Post by LyndaW on Sat Apr 11, 2015 9:02 pm

Sorry to disagree Caryll, but the Grand National fences have been modified over the years, as have the approaches and landing sides in some cases, and this (plus a limit of 40 in the race, and restrictions against hopelessly outclassed horses) has done much to improve safety of the race in recent years. Plus, although the fences do look particularly huge, they are fences that are used throughout the year and are just stuffed full of furze for this race - the horses soon cotton on that they can safely crash through the top six inches or so.

The article quoted says that horses are "forced to run side by side at break neck speed" and are "forced" to jump the fences and both of these statements are just not true. They love it! Just see how many horses that have fallen or unshipped their jockeys continue running and jumping riderless. If a horse doesn't want to jump, it won't; rider or no.
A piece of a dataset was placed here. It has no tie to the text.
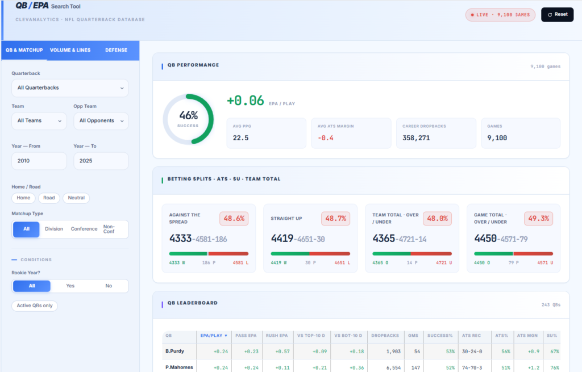The height and width of the screenshot is (372, 582).
Task: Open the All Quarterbacks dropdown
Action: coord(70,88)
And break-neck speed is misleading too, 35mph is a hand gallop for a thoroughbred and no jockey is going to risk using up his horse's stamina by going hell for leather until the last run-in.

The Grand National IS a tough race to be sure, but there is no point in having a race to prove the best staying chaser if it's going to be just another run-of-the-mill race.

That said, as a horse-lover my heart is always in my mouth. I could wish there wasn't that fiendish elbow and long run-in before the finish, and I DO wish that the race would revert back to the last Saturday in March rather than the first Saturday in April - as that week can make all the difference to the heat that the race is run in. Ballybriggs a few years ago was suffering from heat exhaustion, as was Many Clouds today, and it was very weird to see the jockey walking alone to fanfares into the unsaddling enclosure, but the horses were treated immediately by cooling washes and sprays and multitudes of vets.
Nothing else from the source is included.